The medical ethics he displays are less than stellar, as an understatement, and horrifying when you really think about it. In North Korea, his job requires that he perform experiments that kill people. Of his own will, he literally kills a patient to save another patient in worse condition. His father’s dying words are a request: never forget he is a doctor. Once in South Korea, it’s no surprise he develops a gigantic hero complex. He even disregards a coma patient’s DNR (do not resuscitate). He resuscitates her, breaking one of the major rules of medicine, and agrees to perform a surgery on her that he knows will not succeed, also against her wishes. Thankfully here, the writers make the right choice and the patient does die, because watching a drama where a doctor plays God willy-nilly and suffers little to no repercussions would be agonizing. The great takeaway is that the drama has no problems raising the stakes high; Hoon can’t save everyone, and not everyone wants to be saved.
The cast of characters has already ballooned out substantially. Bora from SISTAR plays her part well as Hoon’s tomboy best friend who is for once actually not in love with him or anyone, so I love that the drama has thus far avoided the rampant cliche. Despite Hoon’s rudeness to her, second female lead Oh Soo-hyun (Kang So-ra) is quickly becoming one of my favorite characters because she refuses to give up and has interesting, if combative chemistry with Hoon. The clinical second male lead Han Jae-Joon (Park Hae-jin) displays no emotions, is an obvious foil for the reckless, emotional Hoon, and has yet to interest me. But I’m excited to see what more his expert medical team brings to the stage moving forward.
Jilted veteran doctor Moon Hyung-wook (Choi Jung-woo) offers great comedic relief; his nose continually encounters rather hard surfaces and he meta-explains how he, a middle-aged doctor, successfully tailed Hoon all the way from the hospital to his house with “My car’s super fast.” Jang’s less-evil, kind of nice right-hand man Kim Tae-sool (Jung In-gi) also makes me laugh due to his penchant for wearing sunglasses indoors and consuming small lollipops at all times. Finally, Kim Sang-joong deserves a round of applause for his sadly short-lived performance as Hoon’s father.

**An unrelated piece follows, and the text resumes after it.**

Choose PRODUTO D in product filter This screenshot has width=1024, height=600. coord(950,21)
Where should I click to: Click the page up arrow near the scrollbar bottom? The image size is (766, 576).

As someone who normally finds it hard to get into K-dramas, this one has my full attention; each episode has me on the edge of my seat and not-so-occasionally wiping away tears. And afterwards, I have a lot to say, because I like chewing on the “food for thought” questions the drama is pushing, both at its characters and at us as viewers. How does the relationship between North and South Korea affect the people living there? What horrific acts would you commit for someone you love? What does it really mean to be a doctor?
What do you think so far? Also, a friendly note to please kindly refrain from spoilers beyond the first four episodes in the comments.